Exercise instructions = Rewrite all of the data below as a numbered list with one line per item, and leave out any blank lines.
** START The data **
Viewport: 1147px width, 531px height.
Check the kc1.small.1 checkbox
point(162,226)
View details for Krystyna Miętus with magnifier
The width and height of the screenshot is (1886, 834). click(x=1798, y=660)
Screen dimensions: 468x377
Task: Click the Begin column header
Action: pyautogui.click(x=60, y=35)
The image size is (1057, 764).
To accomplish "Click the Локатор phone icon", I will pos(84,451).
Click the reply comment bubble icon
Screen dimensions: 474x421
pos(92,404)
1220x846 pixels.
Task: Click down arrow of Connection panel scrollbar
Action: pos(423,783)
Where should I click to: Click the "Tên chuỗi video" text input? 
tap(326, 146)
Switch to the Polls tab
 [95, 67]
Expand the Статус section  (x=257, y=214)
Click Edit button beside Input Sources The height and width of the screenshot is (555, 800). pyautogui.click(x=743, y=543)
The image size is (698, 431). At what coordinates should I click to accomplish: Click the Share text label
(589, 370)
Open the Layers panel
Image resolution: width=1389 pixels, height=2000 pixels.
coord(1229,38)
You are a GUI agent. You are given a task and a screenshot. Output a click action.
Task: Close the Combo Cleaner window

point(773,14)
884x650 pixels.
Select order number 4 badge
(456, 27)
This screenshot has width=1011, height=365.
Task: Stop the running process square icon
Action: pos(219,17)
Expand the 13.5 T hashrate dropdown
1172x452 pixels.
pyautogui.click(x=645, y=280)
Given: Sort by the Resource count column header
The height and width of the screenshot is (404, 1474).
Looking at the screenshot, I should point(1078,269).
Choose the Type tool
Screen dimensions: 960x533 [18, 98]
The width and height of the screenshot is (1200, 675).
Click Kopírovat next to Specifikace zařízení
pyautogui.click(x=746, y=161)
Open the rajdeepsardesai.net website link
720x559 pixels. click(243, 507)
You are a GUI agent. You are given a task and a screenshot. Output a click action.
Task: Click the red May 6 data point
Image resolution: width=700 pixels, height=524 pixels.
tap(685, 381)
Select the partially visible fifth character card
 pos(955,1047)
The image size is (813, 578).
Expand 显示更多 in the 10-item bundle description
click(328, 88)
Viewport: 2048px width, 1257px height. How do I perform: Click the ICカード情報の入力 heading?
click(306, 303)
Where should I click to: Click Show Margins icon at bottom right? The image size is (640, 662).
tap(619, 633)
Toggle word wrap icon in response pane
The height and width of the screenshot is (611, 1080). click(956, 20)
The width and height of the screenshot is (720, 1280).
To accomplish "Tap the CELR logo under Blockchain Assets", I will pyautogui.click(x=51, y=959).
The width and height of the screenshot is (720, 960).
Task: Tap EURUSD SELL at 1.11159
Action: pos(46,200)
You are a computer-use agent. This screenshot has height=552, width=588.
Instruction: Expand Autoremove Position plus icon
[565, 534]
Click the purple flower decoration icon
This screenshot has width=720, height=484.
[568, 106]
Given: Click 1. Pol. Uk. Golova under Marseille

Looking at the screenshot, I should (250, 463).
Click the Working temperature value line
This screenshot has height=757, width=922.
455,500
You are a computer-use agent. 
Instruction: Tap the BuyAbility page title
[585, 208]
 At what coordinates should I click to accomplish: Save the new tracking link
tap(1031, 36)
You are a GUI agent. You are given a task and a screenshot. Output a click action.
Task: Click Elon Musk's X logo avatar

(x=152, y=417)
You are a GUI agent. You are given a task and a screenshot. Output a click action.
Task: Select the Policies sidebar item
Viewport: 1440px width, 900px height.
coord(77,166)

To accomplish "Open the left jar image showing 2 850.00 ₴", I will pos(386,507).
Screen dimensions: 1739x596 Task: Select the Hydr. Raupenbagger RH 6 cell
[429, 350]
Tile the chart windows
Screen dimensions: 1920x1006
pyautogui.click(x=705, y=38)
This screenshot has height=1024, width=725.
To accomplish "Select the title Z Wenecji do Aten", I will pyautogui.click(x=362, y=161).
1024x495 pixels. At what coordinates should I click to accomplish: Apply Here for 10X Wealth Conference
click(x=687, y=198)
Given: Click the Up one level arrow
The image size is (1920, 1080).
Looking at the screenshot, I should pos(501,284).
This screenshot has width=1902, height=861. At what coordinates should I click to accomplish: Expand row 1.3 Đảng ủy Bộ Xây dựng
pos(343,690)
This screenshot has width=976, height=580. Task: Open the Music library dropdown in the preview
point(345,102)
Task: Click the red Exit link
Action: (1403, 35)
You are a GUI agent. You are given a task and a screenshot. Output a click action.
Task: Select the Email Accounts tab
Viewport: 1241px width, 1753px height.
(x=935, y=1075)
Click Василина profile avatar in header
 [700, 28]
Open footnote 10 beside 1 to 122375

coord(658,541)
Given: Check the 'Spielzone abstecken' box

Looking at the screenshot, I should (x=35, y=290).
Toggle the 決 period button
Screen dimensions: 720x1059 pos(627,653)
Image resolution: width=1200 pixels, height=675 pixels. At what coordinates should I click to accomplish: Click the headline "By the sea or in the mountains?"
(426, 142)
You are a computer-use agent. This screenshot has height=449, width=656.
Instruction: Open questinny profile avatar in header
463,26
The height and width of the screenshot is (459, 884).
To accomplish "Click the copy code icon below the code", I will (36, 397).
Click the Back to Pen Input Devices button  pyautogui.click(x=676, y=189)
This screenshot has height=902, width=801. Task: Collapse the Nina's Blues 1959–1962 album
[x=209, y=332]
** END The data **
Output for this task =
1. Viewport: 1147px width, 531px height.
2. Check the kc1.small.1 checkbox
3. point(162,226)
4. View details for Krystyna Miętus with magnifier
5. The width and height of the screenshot is (1886, 834). click(x=1798, y=660)
6. Screen dimensions: 468x377
7. Task: Click the Begin column header
8. Action: pyautogui.click(x=60, y=35)
9. The image size is (1057, 764).
10. To accomplish "Click the Локатор phone icon", I will pos(84,451).
11. Click the reply comment bubble icon
12. Screen dimensions: 474x421
13. pos(92,404)
14. 1220x846 pixels.
15. Task: Click down arrow of Connection panel scrollbar
16. Action: pos(423,783)
17. Where should I click to: Click the "Tên chuỗi video" text input? 
18. tap(326, 146)
19. Switch to the Polls tab
20.  [95, 67]
21. Expand the Статус section  (x=257, y=214)
22. Click Edit button beside Input Sources The height and width of the screenshot is (555, 800). pyautogui.click(x=743, y=543)
23. The image size is (698, 431). At what coordinates should I click to accomplish: Click the Share text label
24. (589, 370)
25. Open the Layers panel
26. Image resolution: width=1389 pixels, height=2000 pixels.
27. coord(1229,38)
28. You are a GUI agent. You are given a task and a screenshot. Output a click action.
29. Task: Close the Combo Cleaner window
30. point(773,14)
31. 884x650 pixels.
32. Select order number 4 badge
33. (456, 27)
34. This screenshot has width=1011, height=365.
35. Task: Stop the running process square icon
36. Action: pos(219,17)
37. Expand the 13.5 T hashrate dropdown
38. 1172x452 pixels.
39. pyautogui.click(x=645, y=280)
40. Given: Sort by the Resource count column header
41. The height and width of the screenshot is (404, 1474).
42. Looking at the screenshot, I should point(1078,269).
43. Choose the Type tool
44. Screen dimensions: 960x533 [18, 98]
45. The width and height of the screenshot is (1200, 675).
46. Click Kopírovat next to Specifikace zařízení
47. pyautogui.click(x=746, y=161)
48. Open the rajdeepsardesai.net website link
49. 720x559 pixels. click(243, 507)
50. You are a GUI agent. You are given a task and a screenshot. Output a click action.
51. Task: Click the red May 6 data point
52. Image resolution: width=700 pixels, height=524 pixels.
53. tap(685, 381)
54. Select the partially visible fifth character card
55.  pos(955,1047)
56. The image size is (813, 578).
57. Expand 显示更多 in the 10-item bundle description
58. click(328, 88)
59. Viewport: 2048px width, 1257px height. How do I perform: Click the ICカード情報の入力 heading?
60. click(306, 303)
61. Where should I click to: Click Show Margins icon at bottom right? The image size is (640, 662).
62. tap(619, 633)
63. Toggle word wrap icon in response pane
64. The height and width of the screenshot is (611, 1080). click(956, 20)
65. The width and height of the screenshot is (720, 1280).
66. To accomplish "Tap the CELR logo under Blockchain Assets", I will pyautogui.click(x=51, y=959).
67. The width and height of the screenshot is (720, 960).
68. Task: Tap EURUSD SELL at 1.11159
69. Action: pos(46,200)
70. You are a computer-use agent. This screenshot has height=552, width=588.
71. Instruction: Expand Autoremove Position plus icon
72. [565, 534]
73. Click the purple flower decoration icon
74. This screenshot has width=720, height=484.
75. [568, 106]
76. Given: Click 1. Pol. Uk. Golova under Marseille
77. Looking at the screenshot, I should (250, 463).
78. Click the Working temperature value line
79. This screenshot has height=757, width=922.
80. 455,500
81. You are a computer-use agent. 
82. Instruction: Tap the BuyAbility page title
83. [585, 208]
84.  At what coordinates should I click to accomplish: Save the new tracking link
85. tap(1031, 36)
86. You are a GUI agent. You are given a task and a screenshot. Output a click action.
87. Task: Click Elon Musk's X logo avatar
88. (x=152, y=417)
89. You are a GUI agent. You are given a task and a screenshot. Output a click action.
90. Task: Select the Policies sidebar item
91. Viewport: 1440px width, 900px height.
92. coord(77,166)
93. To accomplish "Open the left jar image showing 2 850.00 ₴", I will pos(386,507).
94. Screen dimensions: 1739x596 Task: Select the Hydr. Raupenbagger RH 6 cell
95. [429, 350]
96. Tile the chart windows
97. Screen dimensions: 1920x1006
98. pyautogui.click(x=705, y=38)
99. This screenshot has height=1024, width=725.
100. To accomplish "Select the title Z Wenecji do Aten", I will pyautogui.click(x=362, y=161).
101. 1024x495 pixels. At what coordinates should I click to accomplish: Apply Here for 10X Wealth Conference
102. click(x=687, y=198)
103. Given: Click the Up one level arrow
104. The image size is (1920, 1080).
105. Looking at the screenshot, I should pos(501,284).
106. This screenshot has width=1902, height=861. At what coordinates should I click to accomplish: Expand row 1.3 Đảng ủy Bộ Xây dựng
107. pos(343,690)
108. This screenshot has width=976, height=580. Task: Open the Music library dropdown in the preview
109. point(345,102)
110. Task: Click the red Exit link
111. Action: (1403, 35)
112. You are a GUI agent. You are given a task and a screenshot. Output a click action.
113. Task: Select the Email Accounts tab
114. Viewport: 1241px width, 1753px height.
115. (x=935, y=1075)
116. Click Василина profile avatar in header
117.  [700, 28]
118. Open footnote 10 beside 1 to 122375
119. coord(658,541)
120. Given: Check the 'Spielzone abstecken' box
121. Looking at the screenshot, I should (x=35, y=290).
122. Toggle the 決 period button
123. Screen dimensions: 720x1059 pos(627,653)
124. Image resolution: width=1200 pixels, height=675 pixels. At what coordinates should I click to accomplish: Click the headline "By the sea or in the mountains?"
125. (426, 142)
126. You are a computer-use agent. This screenshot has height=449, width=656.
127. Instruction: Open questinny profile avatar in header
128. 463,26
129. The height and width of the screenshot is (459, 884).
130. To accomplish "Click the copy code icon below the code", I will (36, 397).
131. Click the Back to Pen Input Devices button  pyautogui.click(x=676, y=189)
132. This screenshot has height=902, width=801. Task: Collapse the Nina's Blues 1959–1962 album
133. [x=209, y=332]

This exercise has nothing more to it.